Deputy Speaker Scott, I would like to bring to your attention Amnesty International’s description of the death penalty. It states that the death penalty is:

… discriminatory and often used disproportionately against the poor, minorities and members of racial, ethnic and religious communities.

This is strikingly clear in the United States. As the Texas Department of Criminal Justice reveals, 70 per cent of the last 100 executions were either black or Hispanic. This is an extraordinary reflection of the way in which death as an instrument of the state is handed out, often disproportionately.

As I said at the time of Van Nguyen’s execution, people-to-people campaigns calling for the end of the death penalty are not enough—they are necessary but they are not enough. This is why I am pleased that the bill before us today sets in concrete Australia’s commitment to its international and humanitarian obligations, and this legislation will now ensure that Australia is never party to violations of these fundamental principles.

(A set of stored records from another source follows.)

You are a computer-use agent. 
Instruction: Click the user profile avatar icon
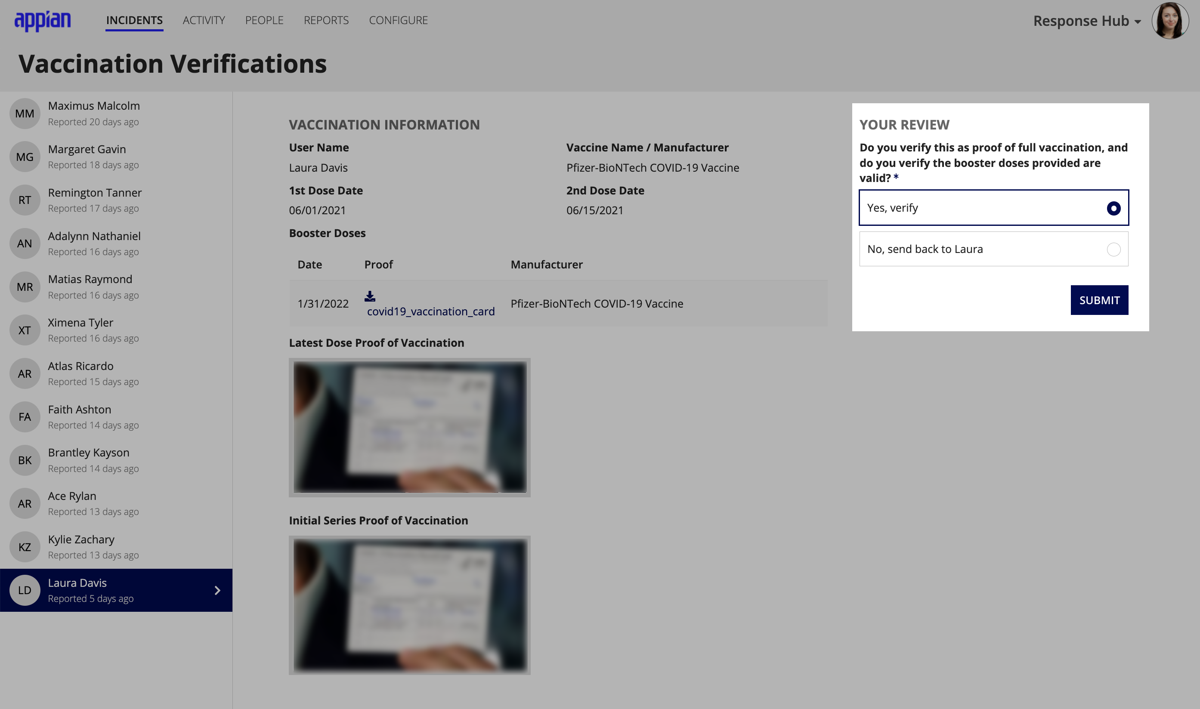[1173, 20]
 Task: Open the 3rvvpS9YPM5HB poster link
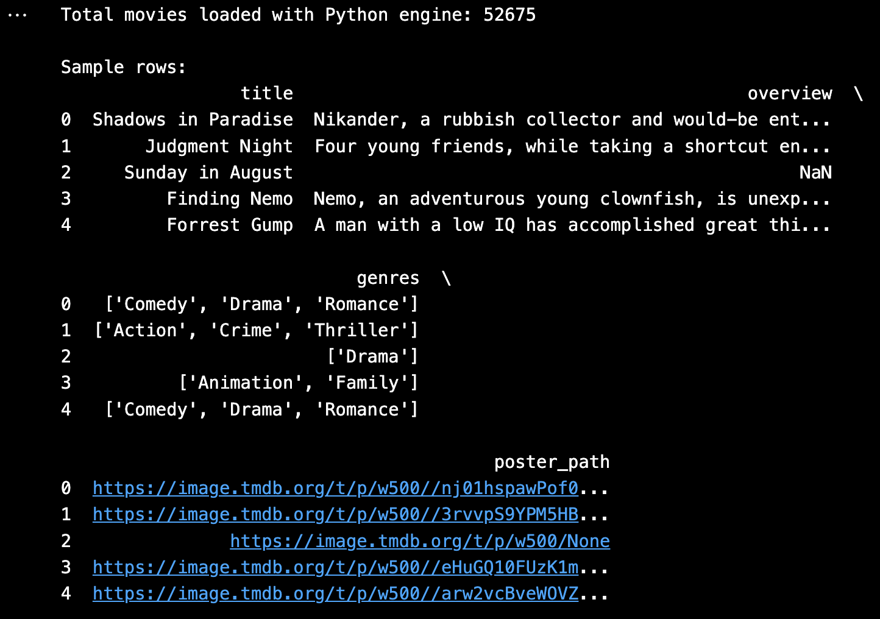point(335,515)
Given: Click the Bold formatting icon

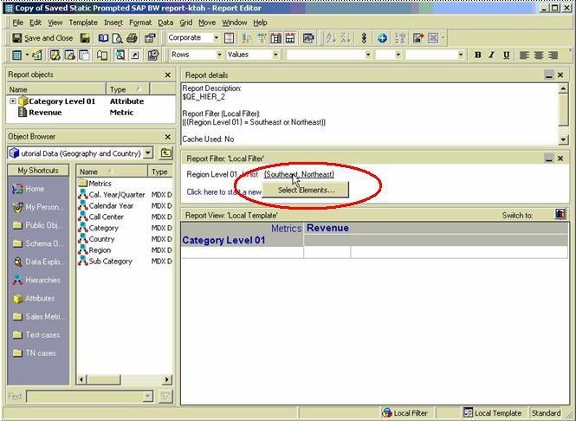Looking at the screenshot, I should pyautogui.click(x=477, y=55).
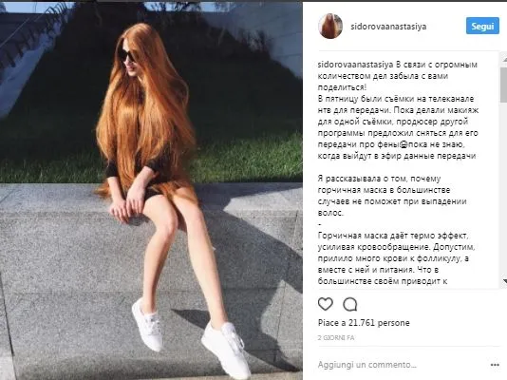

As I bring to a close my thoughts on this bill, I want to make some statements in relation to an issue currently in the media. I hope and urge that members on both sides of the House reflect on the pending execution of the three Australians convicted of drug trafficking in Indonesia. This amendment bill is a timely reminder of our need to strengthen our commitment to the abolition of the death penalty and ensure that the abolition of the death penalty occurs on a global scale and in accordance with international covenants already in place.

Notwithstanding the seriousness of the crime for which the three Australians have been convicted, and in full respect of the laws that govern Indonesia, we must do all we can as parliamentarians to appeal for clemency with regard to the death sentences handed out to them. In light of the seriousness of the crimes for which they have been convicted, along with the legislation we rise to speak on, I want to finish by reflecting on the words of former South Australian magistrate Brian Deegan. The House will remember that Brian’s son, Joshua, was an Australian Rules football player who was one of the 202 people killed by terrorists in the October 2002 Bali bombings. In a letter to Indonesian authorities, Brian described himself as:

… the father of Joshua Kevin Deegan, a beautiful young man, my eldest child, who was a victim of the atrocity.

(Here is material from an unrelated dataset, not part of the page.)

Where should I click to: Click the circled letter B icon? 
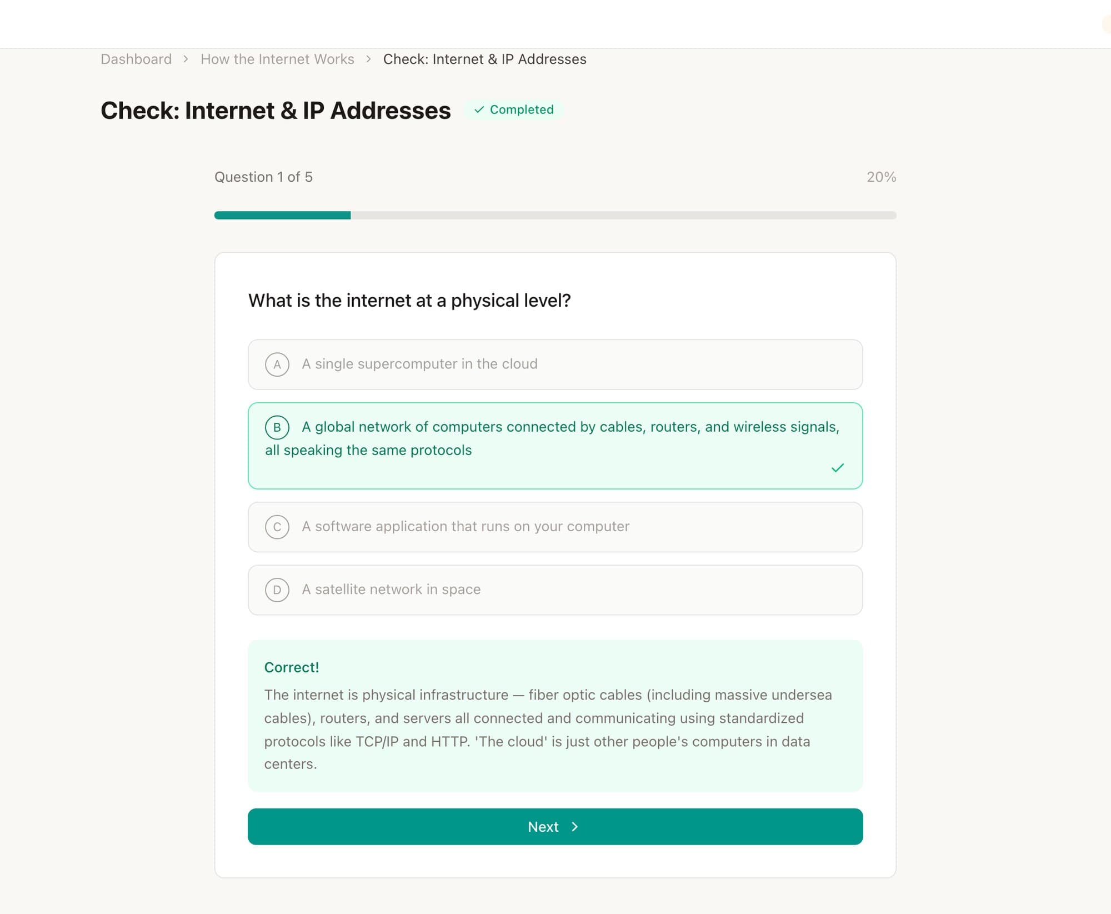277,427
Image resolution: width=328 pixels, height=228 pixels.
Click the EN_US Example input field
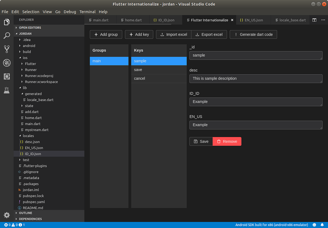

Brian was able to move beyond the emotion and the trauma of that terrible act and reflect on what justice means in a modern Australia. That is why I want to conclude with his words, which sum up all that has been said and what I and many Australians also believe. Brian said:

The Bali bombers who murdered my son last October are evil extremists … but the prospect of their judicial murder is something I want no part of … As a measure employed to dissuade potential criminals, the death penalty has been an abject failure. This is borne out by statistics that point to the commensurate rise of murders and executions in countries where capital punishment is awarded.

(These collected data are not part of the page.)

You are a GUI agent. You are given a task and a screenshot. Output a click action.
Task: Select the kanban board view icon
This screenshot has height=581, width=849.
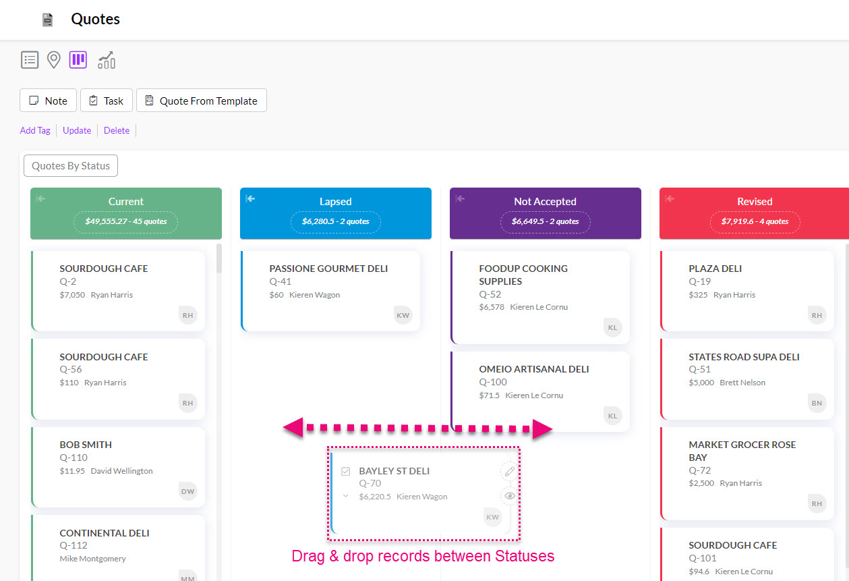[78, 60]
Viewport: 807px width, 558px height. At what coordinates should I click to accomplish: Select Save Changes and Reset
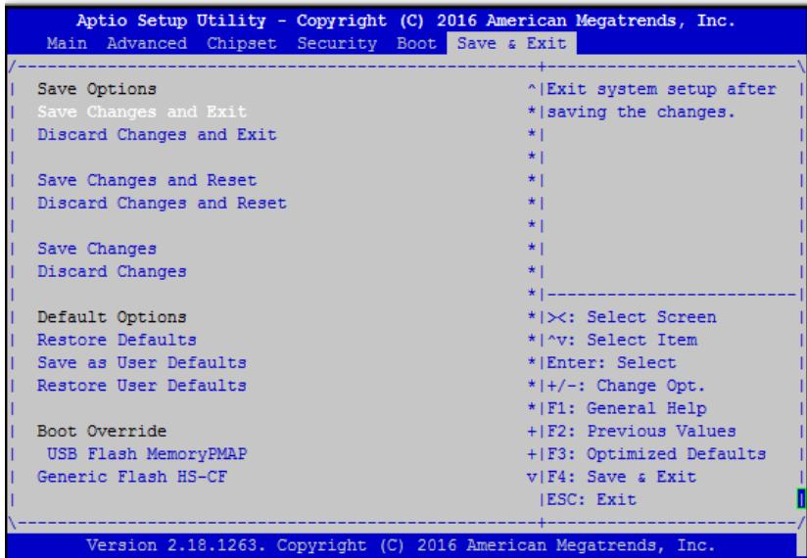147,180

The argument in favour of executions remains difficult to reconcile with the universal revulsion generated by periods in history when society thought nothing of hanging a child or burning a witch. We read with disgust? or perhaps with guilt? of the stoning of adulterers, the removal of a thief’s hand or the decapitation of a blasphemer. Yet we find it palatable to break a man’s neck, to poison his veins or to electrocute him.

The bill before us demonstrates that Australia will never again deem the death penalty, or torture for that matter, palatable, wherever it takes place. I commend the bill to the House.

Comments

Philip Lillingston
Posted on 4 Apr 2010 12:48 pm

Dare I use the word 'irony' in noticing how people's representative Maria Vamvakinou mentions democracy four times in her attempt to justify legislation whose purpose is to prevent future Australians from introducing capital punishment or torture if they should democratically so wish.